→ Written exercise:
Rewrite everything from the line containing "Where should I click to: Click the Meter" down to the line containing "(x=956, y=664)", swapping "hamburger navigation menu" for "main navigation menu" and leaving everything else in those rows unchanged.

Entries for locating text and elements:
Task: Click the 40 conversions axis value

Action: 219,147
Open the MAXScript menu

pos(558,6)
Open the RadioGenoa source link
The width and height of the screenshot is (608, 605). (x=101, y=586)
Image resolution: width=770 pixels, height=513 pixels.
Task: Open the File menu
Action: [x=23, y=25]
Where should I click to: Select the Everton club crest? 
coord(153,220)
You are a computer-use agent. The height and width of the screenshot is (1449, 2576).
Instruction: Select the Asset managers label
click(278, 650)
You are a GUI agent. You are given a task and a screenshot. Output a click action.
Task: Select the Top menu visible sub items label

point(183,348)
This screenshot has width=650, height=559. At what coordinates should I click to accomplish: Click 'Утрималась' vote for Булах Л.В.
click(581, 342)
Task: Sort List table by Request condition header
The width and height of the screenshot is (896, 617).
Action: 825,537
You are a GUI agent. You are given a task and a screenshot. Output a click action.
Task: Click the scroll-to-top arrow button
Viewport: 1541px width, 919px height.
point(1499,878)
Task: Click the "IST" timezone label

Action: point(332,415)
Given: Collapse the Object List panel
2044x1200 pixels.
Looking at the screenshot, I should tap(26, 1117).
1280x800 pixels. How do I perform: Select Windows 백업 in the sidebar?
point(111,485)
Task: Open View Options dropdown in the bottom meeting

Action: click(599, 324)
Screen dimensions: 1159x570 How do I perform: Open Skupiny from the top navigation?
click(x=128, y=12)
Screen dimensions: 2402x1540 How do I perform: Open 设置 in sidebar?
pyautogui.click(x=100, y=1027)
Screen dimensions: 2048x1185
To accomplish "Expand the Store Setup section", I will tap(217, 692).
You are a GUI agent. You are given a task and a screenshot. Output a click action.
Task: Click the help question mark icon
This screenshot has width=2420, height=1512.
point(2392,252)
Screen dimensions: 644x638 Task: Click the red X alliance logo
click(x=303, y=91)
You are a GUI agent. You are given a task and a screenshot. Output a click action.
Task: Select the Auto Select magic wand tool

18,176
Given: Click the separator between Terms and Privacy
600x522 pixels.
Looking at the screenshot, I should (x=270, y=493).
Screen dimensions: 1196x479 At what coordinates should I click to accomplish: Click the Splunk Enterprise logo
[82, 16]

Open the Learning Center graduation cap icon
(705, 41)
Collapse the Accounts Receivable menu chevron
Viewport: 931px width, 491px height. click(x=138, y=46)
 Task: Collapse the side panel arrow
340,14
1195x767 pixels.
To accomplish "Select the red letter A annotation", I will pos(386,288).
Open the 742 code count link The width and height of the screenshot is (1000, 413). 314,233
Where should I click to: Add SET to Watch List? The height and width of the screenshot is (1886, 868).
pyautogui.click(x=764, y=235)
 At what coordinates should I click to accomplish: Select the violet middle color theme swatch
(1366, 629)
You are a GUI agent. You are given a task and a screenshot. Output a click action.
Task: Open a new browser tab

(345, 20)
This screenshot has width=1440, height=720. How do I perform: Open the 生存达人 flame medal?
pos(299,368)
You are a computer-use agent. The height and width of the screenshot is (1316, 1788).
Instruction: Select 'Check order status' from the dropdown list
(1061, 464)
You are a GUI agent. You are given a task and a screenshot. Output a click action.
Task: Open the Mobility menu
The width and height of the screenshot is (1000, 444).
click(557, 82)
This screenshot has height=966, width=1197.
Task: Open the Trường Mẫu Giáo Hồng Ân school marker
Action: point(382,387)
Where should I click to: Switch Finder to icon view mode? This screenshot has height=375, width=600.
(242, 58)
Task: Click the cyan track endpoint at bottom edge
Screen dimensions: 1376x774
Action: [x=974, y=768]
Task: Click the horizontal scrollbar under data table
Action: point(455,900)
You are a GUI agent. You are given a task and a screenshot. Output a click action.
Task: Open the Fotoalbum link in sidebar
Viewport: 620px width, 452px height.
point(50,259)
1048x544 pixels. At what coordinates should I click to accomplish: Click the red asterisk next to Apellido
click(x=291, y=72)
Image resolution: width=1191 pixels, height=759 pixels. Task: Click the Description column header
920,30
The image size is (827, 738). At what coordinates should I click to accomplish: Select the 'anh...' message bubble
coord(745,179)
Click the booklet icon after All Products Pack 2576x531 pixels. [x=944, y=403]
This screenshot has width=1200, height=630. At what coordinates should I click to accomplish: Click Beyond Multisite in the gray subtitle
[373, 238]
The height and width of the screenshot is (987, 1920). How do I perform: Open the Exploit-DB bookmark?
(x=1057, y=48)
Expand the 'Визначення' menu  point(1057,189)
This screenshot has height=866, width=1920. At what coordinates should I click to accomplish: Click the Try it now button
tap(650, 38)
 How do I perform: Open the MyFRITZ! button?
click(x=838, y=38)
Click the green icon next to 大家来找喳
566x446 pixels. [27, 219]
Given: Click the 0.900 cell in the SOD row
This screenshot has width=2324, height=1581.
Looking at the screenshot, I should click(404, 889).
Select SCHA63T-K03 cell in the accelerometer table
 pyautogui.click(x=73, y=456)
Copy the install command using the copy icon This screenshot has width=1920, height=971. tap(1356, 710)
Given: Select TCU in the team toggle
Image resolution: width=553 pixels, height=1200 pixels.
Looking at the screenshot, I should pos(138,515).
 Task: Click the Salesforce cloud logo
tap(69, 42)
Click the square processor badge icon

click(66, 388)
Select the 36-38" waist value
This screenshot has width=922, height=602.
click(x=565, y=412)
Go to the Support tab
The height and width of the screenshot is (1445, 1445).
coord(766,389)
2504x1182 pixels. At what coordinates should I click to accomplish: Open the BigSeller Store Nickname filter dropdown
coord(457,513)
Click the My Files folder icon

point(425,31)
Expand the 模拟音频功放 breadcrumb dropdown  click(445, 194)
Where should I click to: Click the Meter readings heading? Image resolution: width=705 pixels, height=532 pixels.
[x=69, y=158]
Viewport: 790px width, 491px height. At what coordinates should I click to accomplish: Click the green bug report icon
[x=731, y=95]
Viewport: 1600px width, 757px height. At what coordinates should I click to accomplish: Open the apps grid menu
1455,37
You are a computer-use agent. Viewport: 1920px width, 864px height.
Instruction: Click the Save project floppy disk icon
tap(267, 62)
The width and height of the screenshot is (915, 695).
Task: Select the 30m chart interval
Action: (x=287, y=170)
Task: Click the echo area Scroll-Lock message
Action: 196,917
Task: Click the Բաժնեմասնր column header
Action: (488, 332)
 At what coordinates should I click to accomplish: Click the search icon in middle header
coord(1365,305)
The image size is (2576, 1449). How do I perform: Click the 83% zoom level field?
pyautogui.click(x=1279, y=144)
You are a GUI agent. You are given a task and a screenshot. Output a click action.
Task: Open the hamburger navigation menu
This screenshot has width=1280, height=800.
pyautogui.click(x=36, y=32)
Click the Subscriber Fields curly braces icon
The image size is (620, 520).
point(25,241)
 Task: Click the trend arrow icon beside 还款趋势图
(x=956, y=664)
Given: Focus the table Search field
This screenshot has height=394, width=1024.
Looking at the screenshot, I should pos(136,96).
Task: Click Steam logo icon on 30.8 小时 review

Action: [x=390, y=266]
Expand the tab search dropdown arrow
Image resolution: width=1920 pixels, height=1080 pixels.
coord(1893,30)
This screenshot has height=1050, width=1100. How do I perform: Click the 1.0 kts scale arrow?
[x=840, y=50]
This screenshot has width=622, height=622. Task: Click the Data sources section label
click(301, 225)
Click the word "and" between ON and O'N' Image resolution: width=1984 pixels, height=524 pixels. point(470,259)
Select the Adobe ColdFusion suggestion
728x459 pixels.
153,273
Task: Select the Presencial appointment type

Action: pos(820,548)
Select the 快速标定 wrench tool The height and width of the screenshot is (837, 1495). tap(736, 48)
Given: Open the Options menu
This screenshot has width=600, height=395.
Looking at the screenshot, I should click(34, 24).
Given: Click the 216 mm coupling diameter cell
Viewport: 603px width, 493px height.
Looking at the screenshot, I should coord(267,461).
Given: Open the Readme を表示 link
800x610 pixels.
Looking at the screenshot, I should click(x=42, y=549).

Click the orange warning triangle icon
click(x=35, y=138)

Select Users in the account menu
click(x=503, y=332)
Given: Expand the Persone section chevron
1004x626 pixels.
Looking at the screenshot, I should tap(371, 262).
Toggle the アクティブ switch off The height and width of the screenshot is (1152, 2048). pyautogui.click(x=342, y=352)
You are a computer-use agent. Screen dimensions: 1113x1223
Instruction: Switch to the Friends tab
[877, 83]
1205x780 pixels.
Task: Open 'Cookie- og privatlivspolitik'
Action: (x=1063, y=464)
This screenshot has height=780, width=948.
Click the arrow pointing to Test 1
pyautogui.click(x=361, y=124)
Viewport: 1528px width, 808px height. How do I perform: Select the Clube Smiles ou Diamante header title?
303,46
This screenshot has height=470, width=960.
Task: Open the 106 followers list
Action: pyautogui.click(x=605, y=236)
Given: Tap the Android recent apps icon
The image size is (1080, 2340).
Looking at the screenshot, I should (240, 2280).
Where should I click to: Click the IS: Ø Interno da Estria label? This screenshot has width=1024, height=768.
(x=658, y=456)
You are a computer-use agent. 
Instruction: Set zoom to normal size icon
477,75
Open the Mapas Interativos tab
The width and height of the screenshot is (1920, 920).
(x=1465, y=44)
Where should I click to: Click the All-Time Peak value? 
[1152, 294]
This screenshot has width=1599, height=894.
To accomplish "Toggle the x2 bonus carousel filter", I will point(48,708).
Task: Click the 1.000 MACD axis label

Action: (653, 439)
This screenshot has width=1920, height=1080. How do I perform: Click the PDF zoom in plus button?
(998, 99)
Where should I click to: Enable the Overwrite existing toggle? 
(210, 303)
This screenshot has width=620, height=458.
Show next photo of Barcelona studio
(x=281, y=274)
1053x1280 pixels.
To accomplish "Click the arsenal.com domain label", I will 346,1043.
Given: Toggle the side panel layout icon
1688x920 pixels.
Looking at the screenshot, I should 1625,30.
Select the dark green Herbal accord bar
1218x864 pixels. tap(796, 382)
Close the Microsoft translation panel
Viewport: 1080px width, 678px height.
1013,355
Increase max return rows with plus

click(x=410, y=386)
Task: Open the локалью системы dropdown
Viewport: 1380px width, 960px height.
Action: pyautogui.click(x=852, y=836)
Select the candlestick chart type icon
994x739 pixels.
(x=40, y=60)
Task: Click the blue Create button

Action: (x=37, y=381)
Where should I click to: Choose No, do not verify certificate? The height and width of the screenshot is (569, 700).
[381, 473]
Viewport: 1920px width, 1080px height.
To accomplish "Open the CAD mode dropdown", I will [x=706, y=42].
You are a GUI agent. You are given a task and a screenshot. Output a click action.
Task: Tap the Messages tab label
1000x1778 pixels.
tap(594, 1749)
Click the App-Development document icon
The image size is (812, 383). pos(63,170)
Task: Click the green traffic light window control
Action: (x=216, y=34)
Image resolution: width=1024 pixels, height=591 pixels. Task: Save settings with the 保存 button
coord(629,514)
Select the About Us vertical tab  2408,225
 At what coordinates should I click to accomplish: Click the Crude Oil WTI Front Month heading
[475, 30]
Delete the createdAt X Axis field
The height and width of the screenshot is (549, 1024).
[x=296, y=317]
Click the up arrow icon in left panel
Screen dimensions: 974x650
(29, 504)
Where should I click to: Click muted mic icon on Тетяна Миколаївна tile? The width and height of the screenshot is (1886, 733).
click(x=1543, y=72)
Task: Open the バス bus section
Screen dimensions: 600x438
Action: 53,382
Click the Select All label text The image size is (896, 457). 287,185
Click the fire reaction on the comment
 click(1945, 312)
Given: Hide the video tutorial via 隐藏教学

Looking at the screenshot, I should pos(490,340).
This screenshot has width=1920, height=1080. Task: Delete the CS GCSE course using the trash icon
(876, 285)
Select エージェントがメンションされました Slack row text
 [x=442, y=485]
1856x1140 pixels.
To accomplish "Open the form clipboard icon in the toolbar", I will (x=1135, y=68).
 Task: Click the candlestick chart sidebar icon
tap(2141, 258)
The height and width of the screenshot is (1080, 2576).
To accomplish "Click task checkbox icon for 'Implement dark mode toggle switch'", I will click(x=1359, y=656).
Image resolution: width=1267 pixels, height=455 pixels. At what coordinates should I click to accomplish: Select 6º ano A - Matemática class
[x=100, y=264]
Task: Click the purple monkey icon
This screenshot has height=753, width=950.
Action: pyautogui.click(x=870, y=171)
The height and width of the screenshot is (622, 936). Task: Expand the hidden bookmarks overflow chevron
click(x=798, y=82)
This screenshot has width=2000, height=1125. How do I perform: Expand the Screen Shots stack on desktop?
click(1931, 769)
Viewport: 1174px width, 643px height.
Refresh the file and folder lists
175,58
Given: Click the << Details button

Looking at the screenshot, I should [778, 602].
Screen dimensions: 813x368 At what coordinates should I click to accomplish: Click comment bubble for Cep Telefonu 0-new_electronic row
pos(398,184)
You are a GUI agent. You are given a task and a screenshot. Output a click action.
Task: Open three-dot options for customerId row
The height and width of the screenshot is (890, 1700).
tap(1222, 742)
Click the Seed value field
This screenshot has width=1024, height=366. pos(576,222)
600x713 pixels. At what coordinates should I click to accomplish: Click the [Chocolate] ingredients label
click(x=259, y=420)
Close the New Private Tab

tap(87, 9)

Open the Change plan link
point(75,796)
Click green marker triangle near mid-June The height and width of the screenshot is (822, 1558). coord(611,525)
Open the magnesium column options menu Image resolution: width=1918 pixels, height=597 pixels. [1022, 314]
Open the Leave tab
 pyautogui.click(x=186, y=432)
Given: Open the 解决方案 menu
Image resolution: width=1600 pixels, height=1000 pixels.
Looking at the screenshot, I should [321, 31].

→ Exercise output:
Where should I click to: Click the Meter readings heading? Image resolution: width=705 pixels, height=532 pixels.
[x=69, y=158]
Viewport: 790px width, 491px height. At what coordinates should I click to accomplish: Click the green bug report icon
[x=731, y=95]
Viewport: 1600px width, 757px height. At what coordinates should I click to accomplish: Open the apps grid menu
1455,37
You are a computer-use agent. Viewport: 1920px width, 864px height.
Instruction: Click the Save project floppy disk icon
tap(267, 62)
The width and height of the screenshot is (915, 695).
Task: Select the 30m chart interval
Action: (x=287, y=170)
Task: Click the echo area Scroll-Lock message
Action: 196,917
Task: Click the Բաժնեմասնր column header
Action: (488, 332)
 At what coordinates should I click to accomplish: Click the search icon in middle header
coord(1365,305)
The image size is (2576, 1449). How do I perform: Click the 83% zoom level field?
pyautogui.click(x=1279, y=144)
You are a GUI agent. You are given a task and a screenshot. Output a click action.
Task: Open the main navigation menu
This screenshot has width=1280, height=800.
pyautogui.click(x=36, y=32)
Click the Subscriber Fields curly braces icon
The image size is (620, 520).
point(25,241)
 Task: Click the trend arrow icon beside 还款趋势图
(x=956, y=664)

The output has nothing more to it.